The FAP-IL12mut TMEkine has an anti-FAP moiety that binds to FAP-expressing cancer cells and a mutated IL12 molecule that can stimulate nearby T cells to fight the tumor.

Journal: Cancer Research Communications

A Cost-Effective Two-Step Approach for Multi-Cancer Early Detection in High-Risk Populations

In population-wide cancer screening, three key issues need to be focused on: the number of cancer cases identified, the number of false positives, and the cost. OncoSeek is a multi-cancer early detection (MCED) test using seven protein tumor markers and artificial intelligence. SeekInCare is an MCED test that integrates the seven protein tumor markers and four cancer genomic features from cell-free DNA by shallow whole-genome sequencing. In a two-step approach, the initial screening is conducted using OncoSeek, and SeekInCare is then used as the secondary test for individuals who tested positive by OncoSeek. We simulated a screening in five million adults ages ≥50 years with a cancer incidence rate of 1.9%. Whereas at 91.0% specificity OncoSeek had 441,450 false positives, using the two-step approach significantly reduced false positives to 34,335 (0.7%). Although SeekInCare and Galleri identified more cancer cases (32,015 and 27,455, respectively) than the two-step MCED (21,280), their total costs reached $3,750 million and $4,745 million, respectively. As the positive predictive value of two-step MCED (38.3%) was comparable with SeekInCare (27.7%) and Galleri (38.3%), it reduced the cost by 5.3-fold and 6.6-fold, respectively, amounting to a total cost of $713.6 million and a cost of $143 per individual screened. The cost of per cancer case detected was $117,133 for SeekInCare and $172,828 for Galleri, which were 3.5-fold and 5.2-fold higher, respectively, than the two-step MCED ($33,534). The two-step approach not only significantly reduces false positives but also cuts down the screening cost substantially, making it a cost-effective strategy for population-wide cancer screening.

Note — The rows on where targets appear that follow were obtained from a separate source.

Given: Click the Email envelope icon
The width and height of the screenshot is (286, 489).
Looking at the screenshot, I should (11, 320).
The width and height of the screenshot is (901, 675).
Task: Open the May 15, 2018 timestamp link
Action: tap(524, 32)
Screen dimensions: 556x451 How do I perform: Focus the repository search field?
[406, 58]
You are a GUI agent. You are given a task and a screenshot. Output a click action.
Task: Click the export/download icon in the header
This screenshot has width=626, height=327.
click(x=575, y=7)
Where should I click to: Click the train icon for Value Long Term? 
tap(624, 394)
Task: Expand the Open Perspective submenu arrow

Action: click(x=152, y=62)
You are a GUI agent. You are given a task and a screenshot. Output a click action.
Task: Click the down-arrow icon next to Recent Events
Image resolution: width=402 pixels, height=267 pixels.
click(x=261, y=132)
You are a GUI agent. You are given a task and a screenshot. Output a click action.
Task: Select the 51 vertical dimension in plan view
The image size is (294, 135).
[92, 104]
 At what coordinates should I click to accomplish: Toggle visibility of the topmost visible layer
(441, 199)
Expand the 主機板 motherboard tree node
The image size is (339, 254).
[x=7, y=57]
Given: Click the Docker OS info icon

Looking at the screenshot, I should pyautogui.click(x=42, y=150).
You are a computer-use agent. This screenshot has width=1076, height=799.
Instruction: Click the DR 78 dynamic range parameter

Significance: Large-scale screening inevitably leads to significant financial burdens on the healthcare system, which is a key factor constraining nationwide screenings. The two-step MCED approach not only maintains comparable performance but also substantially alleviates financial strains compared with the direct use of next-generation sequencing–based MCED tests for massive screenings.